Le saut qualitatif et la précision répétables sont de vrais défis car déjà en théorie, il faut multiplier par trois les groupements, déjà péniblement atteints à 50 mètres, ce qui veut dire que les 3-4 cm vont en faire 12 à 15, conjugués à la flèche inhérente de la munition du même acabit. Chaque réglage « moyen » de la carabine sera amplifié et se reflètera avec des effets plus marqués dans chaque tir. Si, par chance, l’arme tient encore le choc, il faudra s’atteler à maîtriser les fondamentaux du tir à longue distance, apanage des gens qui vont au stand et affichent des compétences difficiles à imaginer : reproduction de gestes parfaits dans les mêmes conditions, manipulation parfaite sur chaque tir, lecture de tous les paramètres environnementaux dont, bien sûr et primordiale, la lecture du vent. Seulement gênant à 50 mètres, ce dernier sera fatal à 100 surtout selon le type de la munition dont le choix, adapté aux caractéristiques de l’arme, sera déterminant.

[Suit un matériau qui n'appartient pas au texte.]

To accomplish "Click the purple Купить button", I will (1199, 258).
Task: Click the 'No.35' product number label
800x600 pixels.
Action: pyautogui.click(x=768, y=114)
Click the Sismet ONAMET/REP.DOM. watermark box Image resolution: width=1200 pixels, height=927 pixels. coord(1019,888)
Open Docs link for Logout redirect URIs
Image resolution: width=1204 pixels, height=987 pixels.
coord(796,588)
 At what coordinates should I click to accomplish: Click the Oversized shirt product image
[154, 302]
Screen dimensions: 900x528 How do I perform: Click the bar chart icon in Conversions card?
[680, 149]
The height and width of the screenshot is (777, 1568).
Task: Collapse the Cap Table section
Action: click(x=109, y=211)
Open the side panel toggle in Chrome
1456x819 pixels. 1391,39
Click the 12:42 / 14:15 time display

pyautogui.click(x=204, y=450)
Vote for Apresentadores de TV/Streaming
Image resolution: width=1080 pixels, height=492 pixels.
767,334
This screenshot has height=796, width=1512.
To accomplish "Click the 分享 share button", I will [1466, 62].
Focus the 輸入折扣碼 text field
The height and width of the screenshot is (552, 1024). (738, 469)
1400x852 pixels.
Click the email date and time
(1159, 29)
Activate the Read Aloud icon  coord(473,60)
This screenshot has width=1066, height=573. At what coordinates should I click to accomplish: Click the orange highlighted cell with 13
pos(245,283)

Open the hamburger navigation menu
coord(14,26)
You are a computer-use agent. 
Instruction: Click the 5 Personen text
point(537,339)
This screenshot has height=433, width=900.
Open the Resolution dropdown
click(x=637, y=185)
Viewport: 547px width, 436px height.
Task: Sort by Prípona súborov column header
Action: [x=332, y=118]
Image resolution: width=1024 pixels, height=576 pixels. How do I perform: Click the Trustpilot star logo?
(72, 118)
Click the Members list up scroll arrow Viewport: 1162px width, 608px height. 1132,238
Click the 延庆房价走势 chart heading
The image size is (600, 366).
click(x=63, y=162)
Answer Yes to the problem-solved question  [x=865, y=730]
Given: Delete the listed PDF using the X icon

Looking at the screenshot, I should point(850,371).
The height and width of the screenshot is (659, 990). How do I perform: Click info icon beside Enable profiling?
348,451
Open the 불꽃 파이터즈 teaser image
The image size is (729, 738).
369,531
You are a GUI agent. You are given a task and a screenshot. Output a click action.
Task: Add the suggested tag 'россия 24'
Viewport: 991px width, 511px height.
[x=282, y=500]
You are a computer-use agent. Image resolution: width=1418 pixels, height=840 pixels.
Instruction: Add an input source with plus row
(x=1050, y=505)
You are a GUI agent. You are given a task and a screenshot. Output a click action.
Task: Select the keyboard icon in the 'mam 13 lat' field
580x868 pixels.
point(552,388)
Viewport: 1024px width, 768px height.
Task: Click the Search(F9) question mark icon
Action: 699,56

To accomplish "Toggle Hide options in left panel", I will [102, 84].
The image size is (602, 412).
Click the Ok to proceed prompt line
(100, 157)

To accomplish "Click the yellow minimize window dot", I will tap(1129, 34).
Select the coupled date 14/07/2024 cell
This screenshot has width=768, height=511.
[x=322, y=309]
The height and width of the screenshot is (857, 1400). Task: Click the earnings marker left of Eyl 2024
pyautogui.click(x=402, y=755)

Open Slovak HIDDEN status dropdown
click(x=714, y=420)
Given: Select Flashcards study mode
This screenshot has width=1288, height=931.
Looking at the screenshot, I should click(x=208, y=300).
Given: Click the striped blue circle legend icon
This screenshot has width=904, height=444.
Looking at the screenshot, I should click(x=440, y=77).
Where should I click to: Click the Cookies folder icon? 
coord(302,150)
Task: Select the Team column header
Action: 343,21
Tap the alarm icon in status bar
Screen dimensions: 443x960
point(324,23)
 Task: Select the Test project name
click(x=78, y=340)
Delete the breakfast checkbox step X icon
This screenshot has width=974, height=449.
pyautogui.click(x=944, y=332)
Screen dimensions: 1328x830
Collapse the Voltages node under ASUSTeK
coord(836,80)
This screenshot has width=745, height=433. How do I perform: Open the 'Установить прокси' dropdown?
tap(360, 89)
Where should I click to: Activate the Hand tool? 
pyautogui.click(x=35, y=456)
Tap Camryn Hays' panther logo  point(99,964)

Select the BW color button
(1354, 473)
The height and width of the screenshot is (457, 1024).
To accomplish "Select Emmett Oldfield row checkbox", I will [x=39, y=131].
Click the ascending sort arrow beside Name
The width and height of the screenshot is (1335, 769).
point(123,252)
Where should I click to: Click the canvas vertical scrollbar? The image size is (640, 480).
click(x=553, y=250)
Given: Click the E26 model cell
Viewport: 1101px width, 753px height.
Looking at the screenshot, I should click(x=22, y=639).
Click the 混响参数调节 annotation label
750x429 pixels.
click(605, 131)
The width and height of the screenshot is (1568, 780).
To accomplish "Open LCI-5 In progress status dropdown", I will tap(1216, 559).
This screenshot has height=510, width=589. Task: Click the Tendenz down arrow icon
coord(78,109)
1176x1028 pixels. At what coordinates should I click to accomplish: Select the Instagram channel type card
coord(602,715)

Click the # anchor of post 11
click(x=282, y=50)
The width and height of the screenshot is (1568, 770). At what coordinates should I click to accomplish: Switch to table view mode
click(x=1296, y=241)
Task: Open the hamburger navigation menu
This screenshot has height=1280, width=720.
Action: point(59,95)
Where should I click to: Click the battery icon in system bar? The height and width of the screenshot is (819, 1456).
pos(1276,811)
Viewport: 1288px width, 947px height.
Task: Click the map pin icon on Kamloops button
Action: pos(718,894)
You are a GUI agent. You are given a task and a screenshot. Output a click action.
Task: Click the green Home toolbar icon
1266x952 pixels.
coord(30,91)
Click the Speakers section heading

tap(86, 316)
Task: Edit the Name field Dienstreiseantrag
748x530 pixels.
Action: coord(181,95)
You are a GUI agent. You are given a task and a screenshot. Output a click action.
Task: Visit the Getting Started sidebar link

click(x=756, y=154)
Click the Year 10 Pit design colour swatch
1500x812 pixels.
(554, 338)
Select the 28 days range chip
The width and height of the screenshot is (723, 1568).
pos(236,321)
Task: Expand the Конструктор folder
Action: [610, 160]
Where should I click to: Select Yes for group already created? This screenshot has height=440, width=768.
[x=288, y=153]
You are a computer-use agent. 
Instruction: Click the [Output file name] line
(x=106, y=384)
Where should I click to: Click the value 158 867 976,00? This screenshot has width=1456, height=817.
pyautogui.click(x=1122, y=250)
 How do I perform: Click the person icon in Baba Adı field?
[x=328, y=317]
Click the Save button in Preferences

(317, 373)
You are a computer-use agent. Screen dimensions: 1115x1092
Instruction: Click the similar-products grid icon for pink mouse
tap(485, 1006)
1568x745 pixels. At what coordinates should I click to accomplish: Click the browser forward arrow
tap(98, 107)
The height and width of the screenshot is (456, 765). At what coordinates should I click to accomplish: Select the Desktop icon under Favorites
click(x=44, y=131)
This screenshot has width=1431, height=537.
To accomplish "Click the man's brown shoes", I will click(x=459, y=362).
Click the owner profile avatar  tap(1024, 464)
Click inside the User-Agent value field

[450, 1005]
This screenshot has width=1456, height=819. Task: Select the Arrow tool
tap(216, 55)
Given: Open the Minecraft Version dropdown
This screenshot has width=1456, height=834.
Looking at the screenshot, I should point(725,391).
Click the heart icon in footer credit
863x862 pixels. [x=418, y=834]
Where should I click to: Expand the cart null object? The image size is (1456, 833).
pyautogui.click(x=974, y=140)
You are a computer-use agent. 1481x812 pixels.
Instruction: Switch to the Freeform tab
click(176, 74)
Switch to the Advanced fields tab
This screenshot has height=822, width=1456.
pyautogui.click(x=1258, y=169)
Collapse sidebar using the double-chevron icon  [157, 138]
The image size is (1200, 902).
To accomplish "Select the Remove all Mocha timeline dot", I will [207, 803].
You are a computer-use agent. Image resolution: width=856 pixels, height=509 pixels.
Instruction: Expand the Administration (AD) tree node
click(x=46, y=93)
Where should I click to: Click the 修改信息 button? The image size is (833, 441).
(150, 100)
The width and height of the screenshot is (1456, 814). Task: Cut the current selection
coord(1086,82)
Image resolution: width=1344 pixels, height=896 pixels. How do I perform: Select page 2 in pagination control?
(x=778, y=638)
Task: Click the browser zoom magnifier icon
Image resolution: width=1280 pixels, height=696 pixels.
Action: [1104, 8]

Le « vrac » seulement passable ne le sera plus, car il faudra une vitesse nominale la plus constante possible, standard ou subsonique évitant certes l’écueil du « mur » transsonique, mais plus sensible au vent et aux erreurs de tir du fait de la vitesse plus faible. Bien sûr le recul est quasi inexistant, mais sur une arme légère qui peut bouger en latéral, il peut commencer à agir quand la balle sort du canon, et on retrouve la recherche de positions sûres et parfaites à trouver. Entre précision (5) et exactitude (6) il faudra aussi commencer à se pencher sur les scopes à plus fort grossissement que le X 4 et même le choix de réticules qui mettent en valeur la cible, sans la masquer, ni être trop confus.

Trop de variables ou difficile conjonction de tous les facteurs favorables font que la difficulté déjà d’être régulier à 50 mètres rend doubler cette distance une vraie gageure que peu de tireurs, même motivés peuvent atteindre. Bien sûr, sur Internet tout est possible, mais le meilleur équipement ne garantira pas forcément le résultat sans la maitrise des compétences évoquées plus haut.

1/ Site « la Gauloiserie » : tirer à 1000 mètres au 22 Long Rifle. Si je ne m’abuse, ils ont tiré de la Norma Tac 22 .

2/ Voir archives des 12 et 27 novembre 2025.

3/ Les carabines à verrou doivent grouper autour de 3 cm à 50 mètres, prévoir le double avec celles à levier en se prenant pour John Wayne.

4/ Norma et Lapua font des « long range » déjà subsoniques (330 et 312 m/s) à 50 m, quand une CCI standard est bien moins rapide (296 m/s).

5/ C’est la dispersion des impacts autour d’un point central.

6/ Impacts au plus près du point visé. L’objectif de la percussion centrale est la taille des groupements, la percussion annulaire de toucher le centre.